彼女は起きており、やや虚ろな目を義勇に向ける。
「……稽古?」
「ああ。終わったら夜にまた来る」
義勇は琴音のそばに座って手を握る。
「大丈夫?大変じゃない?」
「問題ない」
「……無理しないでね」
「出来るだけ早く来る。しっかり寝ていろ」
「はい」
「いってくる」
「いってらっしゃい」
義勇は柔らかく微笑んで部屋を出ていった。
目眩が酷い琴音は、とりあえず目を閉じた。そのまま意識を手放す。
とにかく寝るしかないのだ。きよたちが何度か点滴を取り替えに来たが、ほとんど起きることなくこの日は眠り続けた。
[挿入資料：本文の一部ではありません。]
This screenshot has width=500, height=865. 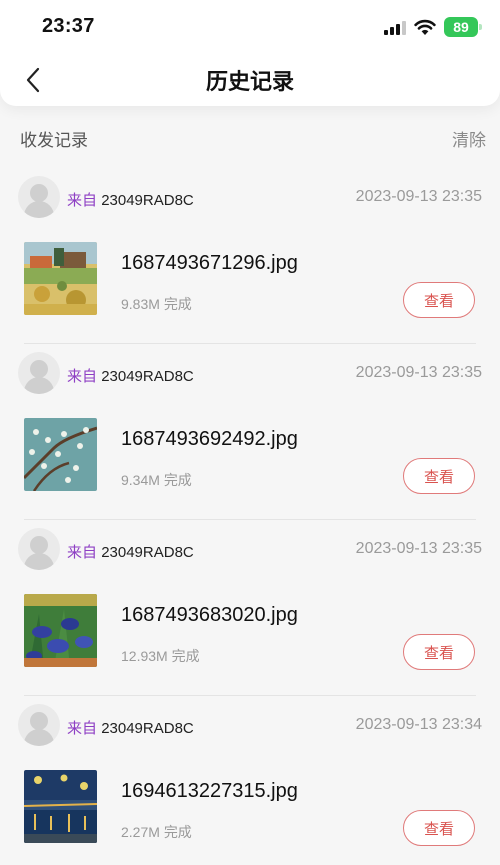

義勇が鍛錬終わりで蝶屋敷に駆けつけると、琴音は目を覚ました。朝よりはっきりしているその表情に安堵した。
「お疲れ様です」
「ああ」
義勇は琴音のおでこに手を当てた。昨日は体温が低かったが、今は発熱しているようだ。
「熱い」
「ん……、ちょっとね。へへ」
「ちゃんと寝てたのか」
「うん」
義勇はそばにあった手桶に手拭いを浸し、おでこに乗せてやる。
「ありがとう」
義勇は熱で赤くなっている琴音の頬に唇を寄せた。琴音と義勇が微笑み合っていると、食事が運ばれてきた。
義勇は慌てて琴音から身体を離し、食事を受け取って礼を言った。
「熱が高いのだが、大丈夫なのか」
「貧血にはよくあることなので」
「何とかできないのか」
「こればかりは、休息を取るしか……」
「そうか」
「お粥、少しでも食べさせてください」
「了解した」
義勇は琴音の身体を少し起こしてお粥を食べさせる。二、三口食べたところで「もういらない」と琴音は言ったが、義勇は「駄目だ」と言って食べさせる。
琴音がぷいっと横を向いてしまったので、義勇は匙の粥を自分の口に含み、琴音に口付けをした。
「んっ……」
義勇が口の中で、舌でお粥を琴音の口にねじこむ。琴音は口に入れられたお粥を飲み込んだ。
「ぷはっ、……ちょっと義勇さんっ」
「ちゃんと食べないなら全てこうして食べさせる」
「…………」
琴音は小さく口を開けた。
義勇は「いい子だ」と声をかけてお粥を食べさせていく。